Tratamentos com remédios tarja preta
O tratamento com esses medicamentos, independentemente da classe e da função, não seguem um padrão. Em alguns casos, pode ser um tratamento contínuo, com reavaliação periódica da dose e da frequência do uso. Em outros, deve ser uma medida temporária, com prazo para redução da ingestão.
— É importante pontuar que são drogas coadjuvantes. Elas não curam a depressão, mas promove bem-estar em algumas situações para que o paciente possa ficar bem. São drogas muito úteis e não devem ser aposentadas, mas elas não irão mudar a doença — defende o psiquiatra e professor da UFRGS.
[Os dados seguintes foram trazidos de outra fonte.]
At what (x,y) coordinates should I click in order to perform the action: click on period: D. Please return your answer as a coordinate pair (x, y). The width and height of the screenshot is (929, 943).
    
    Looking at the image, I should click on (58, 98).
Ele relata, ainda, que a dependência pode deixar o paciente em um estado de alienação mental, que lembra um quadro de demência. Por isso, a orientação médica a respeito do tempo de uso deve ser respeitada.
Como são vendidos os remédios tarja preta
Por essas razões, os remédios de tarja preta apresentam, em suas embalagens, a seguinte frase: "Venda sob prescrição médica, o abuso deste medicamento pode causar dependência". Diferentemente de medicamentos isentos de prescrição, os remédios de tarja preta necessitam de receita médica e têm venda controlada pelo Ministério da Saúde e pela Agência Nacional de Vigilância Sanitária (Anvisa).
A receita dos remédios tarja preta fica retida na farmácia no momento da compra e vem acompanhada de dois tipos de notificação de receita, amarela ou azul. A amarela tem uma validade de 30 dias a partir da data da prescrição e vale em todo o território nacional. Já a azul é válida somente dentro da unidade federativa em que foi feita a prescrição, mas também é válida por 30 dias.
Entre os medicamentos que utilizam receita amarela estão fármacos como morfina, codeína e oxicodona. Já entre os remédios tarja preta que são comercializados através de receita azul estão psicotrópicos como zolpidem, clonazepam – vendido comercialmente como rivotril – e diazepam, além de produtos à base da sibutramina, substância utilizada para tratar a obesidade.